FieldTypeDescriptionExample
tableTABLEThe output table with the specified column's null values filled according to the chosen strategy. All original columns and rows are preserved; only that column's values are modified and metadata is carried through.A TABLE where the "country" column has no null values; previously null entries are now "Unknown" or have been forward-filled from the last known value, depending on the strategy used.
filled_countINTNumber of null values that were actually replaced in the target column. This is the difference between the null count before and after the operation and may be 0 if the column had no nulls.42
logSTRINGHuman-readable summary of the operation, including column name, strategy, and value (for constant). Useful for quick inspection in logs or debug panels.Filled 42 nulls in [country] using constant (value: Unknown)
log_jsonSTRINGStructured JSON log string describing the operation, including node name, input and output row counts, parameters (column, strategy, fill_value), and filled_count.
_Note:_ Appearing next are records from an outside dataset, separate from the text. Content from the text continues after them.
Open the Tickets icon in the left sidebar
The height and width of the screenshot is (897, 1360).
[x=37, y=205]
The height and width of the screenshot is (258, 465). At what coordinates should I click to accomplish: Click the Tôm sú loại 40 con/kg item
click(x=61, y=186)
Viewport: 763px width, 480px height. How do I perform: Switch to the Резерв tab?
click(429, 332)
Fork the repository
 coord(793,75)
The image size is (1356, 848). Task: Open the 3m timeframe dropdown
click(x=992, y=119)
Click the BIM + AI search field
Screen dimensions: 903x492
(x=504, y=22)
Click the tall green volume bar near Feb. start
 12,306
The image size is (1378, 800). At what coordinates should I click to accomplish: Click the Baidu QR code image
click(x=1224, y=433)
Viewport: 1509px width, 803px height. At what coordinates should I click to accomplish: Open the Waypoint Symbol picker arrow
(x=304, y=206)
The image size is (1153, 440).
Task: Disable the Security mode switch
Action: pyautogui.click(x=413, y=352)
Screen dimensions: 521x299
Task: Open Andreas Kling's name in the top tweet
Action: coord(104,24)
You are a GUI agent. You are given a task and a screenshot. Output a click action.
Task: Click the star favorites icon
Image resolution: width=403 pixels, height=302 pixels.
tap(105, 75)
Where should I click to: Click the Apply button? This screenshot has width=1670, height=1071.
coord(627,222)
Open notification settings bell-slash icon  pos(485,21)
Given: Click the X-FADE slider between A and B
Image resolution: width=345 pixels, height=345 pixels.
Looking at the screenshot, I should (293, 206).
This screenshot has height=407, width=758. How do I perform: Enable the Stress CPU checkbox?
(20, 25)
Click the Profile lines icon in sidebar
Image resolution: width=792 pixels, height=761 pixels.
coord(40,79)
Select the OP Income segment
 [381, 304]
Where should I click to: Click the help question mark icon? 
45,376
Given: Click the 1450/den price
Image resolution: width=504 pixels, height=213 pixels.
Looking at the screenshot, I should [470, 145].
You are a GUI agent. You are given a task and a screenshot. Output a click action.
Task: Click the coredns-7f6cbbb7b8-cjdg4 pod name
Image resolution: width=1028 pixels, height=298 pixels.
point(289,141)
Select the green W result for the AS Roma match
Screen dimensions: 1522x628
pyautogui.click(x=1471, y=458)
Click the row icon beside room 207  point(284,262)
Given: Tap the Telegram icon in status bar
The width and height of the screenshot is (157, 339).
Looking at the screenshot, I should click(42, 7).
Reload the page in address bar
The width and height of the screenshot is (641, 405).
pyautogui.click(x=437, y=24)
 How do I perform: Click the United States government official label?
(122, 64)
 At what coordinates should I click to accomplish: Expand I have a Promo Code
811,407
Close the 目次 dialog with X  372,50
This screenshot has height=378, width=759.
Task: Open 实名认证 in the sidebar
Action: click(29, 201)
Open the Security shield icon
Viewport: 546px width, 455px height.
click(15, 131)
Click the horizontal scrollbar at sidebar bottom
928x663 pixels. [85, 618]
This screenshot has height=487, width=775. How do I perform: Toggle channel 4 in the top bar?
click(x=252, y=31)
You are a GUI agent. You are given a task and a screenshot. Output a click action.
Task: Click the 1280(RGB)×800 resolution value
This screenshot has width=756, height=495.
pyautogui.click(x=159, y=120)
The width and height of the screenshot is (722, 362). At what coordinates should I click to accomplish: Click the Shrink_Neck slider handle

Intended for programmatic auditing and monitoring.{"node":"SaltTableFillNull","input_rows":1000,"output_rows":1000,"parameters":{"column":"country","strategy":"constant","fill_value":"Unknown"},"filled_count":42}

Important Notes

  • Performance: The node operates on a single column and processes in-memory; performance is generally good even for large tables, but extremely large datasets may be constrained by available memory.
  • Limitations: The "mean" and "median" strategies require the target column to be numeric; using them on non-numeric columns will raise an explicit error instead of silently failing.
  • Behavior: For the "constant" strategy, the fill_value is provided as a string but is auto-cast for numeric columns when possible; invalid casts fall back to the original string, which may cause type mixing in some workflows.
  • Behavior: Forward and backward fill rely on the existing row order; ensure your table is sorted appropriately (for example by timestamp) before using these strategies to avoid misleading fills.
  • Behavior: Only the specified column is modified; row counts do not change and no rows are dropped, making this safe to use before joins or aggregations.

Troubleshooting

  • Column 'X' not found. Available: ...: This occurs when the column input does not match any column in the table. Double-check spelling, case, and whitespace, and choose one of the listed available columns.
  • 'mean' strategy requires a numeric column. 'X' is not numeric.: You selected strategy = "mean" (or "median") on a non-numeric column. Switch to a different strategy (for example "constant") or first convert the column using SaltTableCastType to a numeric type.
  • Unexpected mixed types after constant fill: When using strategy = "constant" on a numeric column with a non-numeric fill_value (for example "N/A"), the node attempts to cast but may fall back to the string. Use a numeric-compatible fill_value (for example "0") or cast the column to string first.
  • Filled count is 0 when I expect changes: This indicates there were no null values detected in the target column. Confirm that the missing entries are actually null/NaN/None and not placeholder strings like "N/A" or an empty string; you may need a preprocessing step to convert placeholder values to true nulls before filling.